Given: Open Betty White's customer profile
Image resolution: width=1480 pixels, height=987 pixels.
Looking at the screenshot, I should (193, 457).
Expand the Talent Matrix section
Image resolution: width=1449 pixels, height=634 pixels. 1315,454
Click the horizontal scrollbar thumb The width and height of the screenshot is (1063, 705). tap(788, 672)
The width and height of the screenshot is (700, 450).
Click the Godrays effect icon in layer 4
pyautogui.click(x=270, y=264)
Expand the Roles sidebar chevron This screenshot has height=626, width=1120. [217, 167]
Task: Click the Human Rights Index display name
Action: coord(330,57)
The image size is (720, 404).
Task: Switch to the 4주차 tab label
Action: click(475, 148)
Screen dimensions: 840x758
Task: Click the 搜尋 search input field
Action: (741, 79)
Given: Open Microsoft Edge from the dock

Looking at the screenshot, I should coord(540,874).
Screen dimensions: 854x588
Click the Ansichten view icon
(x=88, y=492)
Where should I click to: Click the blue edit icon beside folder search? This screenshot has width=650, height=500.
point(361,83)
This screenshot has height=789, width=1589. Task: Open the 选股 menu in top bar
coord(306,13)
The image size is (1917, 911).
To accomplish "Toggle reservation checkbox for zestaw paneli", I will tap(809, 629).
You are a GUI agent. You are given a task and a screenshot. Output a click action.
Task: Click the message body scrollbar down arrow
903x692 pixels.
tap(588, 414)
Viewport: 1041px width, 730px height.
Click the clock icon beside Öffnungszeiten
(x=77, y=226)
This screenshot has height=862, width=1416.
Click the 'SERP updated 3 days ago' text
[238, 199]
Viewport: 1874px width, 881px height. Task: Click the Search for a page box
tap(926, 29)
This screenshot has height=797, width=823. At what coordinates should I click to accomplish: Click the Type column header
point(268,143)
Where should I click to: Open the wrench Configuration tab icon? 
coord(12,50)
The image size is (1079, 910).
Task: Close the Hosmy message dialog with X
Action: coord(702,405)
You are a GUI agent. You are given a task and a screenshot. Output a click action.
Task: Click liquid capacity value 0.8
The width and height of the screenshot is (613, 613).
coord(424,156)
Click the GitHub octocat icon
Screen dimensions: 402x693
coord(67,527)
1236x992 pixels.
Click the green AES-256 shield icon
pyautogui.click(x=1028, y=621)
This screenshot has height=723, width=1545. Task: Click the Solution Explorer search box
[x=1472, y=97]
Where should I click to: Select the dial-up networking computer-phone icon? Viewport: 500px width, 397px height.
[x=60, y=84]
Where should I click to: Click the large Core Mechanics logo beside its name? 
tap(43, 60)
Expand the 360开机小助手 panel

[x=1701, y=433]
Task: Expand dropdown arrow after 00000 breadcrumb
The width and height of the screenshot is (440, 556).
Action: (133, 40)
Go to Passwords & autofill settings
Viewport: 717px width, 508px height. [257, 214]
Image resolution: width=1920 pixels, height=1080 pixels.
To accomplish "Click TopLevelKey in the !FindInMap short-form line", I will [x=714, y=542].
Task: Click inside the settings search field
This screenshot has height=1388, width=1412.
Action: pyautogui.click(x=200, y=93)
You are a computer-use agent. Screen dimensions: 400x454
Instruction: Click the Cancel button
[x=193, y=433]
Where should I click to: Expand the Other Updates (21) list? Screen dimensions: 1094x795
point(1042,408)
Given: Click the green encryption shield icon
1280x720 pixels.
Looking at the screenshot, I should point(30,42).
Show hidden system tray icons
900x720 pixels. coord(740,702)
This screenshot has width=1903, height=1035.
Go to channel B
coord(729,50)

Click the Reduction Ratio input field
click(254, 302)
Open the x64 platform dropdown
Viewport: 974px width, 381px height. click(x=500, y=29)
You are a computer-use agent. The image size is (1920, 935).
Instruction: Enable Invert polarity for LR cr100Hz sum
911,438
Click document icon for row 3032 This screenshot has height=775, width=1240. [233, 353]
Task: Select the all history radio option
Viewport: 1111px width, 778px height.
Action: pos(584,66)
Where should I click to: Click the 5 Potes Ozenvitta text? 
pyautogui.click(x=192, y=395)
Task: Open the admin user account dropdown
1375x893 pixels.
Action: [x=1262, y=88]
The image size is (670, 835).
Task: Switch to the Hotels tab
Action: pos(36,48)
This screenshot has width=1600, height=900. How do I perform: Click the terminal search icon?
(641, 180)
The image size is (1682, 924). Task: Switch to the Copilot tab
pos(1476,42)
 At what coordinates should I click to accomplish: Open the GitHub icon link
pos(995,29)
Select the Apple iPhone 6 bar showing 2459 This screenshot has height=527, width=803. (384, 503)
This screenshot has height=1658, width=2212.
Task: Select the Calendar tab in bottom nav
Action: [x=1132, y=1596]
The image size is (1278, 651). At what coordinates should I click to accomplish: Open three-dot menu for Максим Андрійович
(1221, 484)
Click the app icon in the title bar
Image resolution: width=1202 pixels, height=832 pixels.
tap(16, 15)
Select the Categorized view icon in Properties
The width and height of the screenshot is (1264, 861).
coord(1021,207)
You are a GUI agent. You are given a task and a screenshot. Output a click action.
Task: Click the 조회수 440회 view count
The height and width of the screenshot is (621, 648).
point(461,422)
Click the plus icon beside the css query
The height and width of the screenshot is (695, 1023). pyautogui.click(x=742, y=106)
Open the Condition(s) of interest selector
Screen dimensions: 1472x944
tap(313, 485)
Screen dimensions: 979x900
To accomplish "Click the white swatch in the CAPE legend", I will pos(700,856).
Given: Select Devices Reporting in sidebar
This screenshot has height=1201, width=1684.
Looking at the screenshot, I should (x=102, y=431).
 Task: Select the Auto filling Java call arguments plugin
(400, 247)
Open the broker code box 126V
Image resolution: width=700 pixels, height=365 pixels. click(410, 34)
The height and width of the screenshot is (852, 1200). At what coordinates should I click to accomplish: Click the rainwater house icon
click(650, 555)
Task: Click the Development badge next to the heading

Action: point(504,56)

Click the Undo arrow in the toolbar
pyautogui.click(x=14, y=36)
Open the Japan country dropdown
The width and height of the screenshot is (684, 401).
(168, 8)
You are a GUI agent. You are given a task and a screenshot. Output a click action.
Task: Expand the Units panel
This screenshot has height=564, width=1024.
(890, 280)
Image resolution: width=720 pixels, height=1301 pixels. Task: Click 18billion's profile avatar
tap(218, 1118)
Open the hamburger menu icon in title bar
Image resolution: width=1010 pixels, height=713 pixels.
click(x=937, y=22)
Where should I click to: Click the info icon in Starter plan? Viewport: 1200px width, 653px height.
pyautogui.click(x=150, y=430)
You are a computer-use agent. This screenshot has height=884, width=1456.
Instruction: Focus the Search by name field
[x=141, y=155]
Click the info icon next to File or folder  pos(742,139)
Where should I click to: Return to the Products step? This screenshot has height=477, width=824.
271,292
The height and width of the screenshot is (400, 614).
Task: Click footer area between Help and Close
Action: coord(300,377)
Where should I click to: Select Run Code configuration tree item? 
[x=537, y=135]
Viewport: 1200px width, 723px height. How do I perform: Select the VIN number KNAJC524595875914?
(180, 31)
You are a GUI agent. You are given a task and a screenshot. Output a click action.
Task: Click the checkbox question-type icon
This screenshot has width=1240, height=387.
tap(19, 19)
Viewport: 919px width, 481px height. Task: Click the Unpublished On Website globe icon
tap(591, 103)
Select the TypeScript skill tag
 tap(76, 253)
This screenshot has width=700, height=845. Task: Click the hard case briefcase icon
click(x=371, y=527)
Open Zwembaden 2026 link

_____

State how many lines of the records above contain the word "scrollbar", giving only that number.

2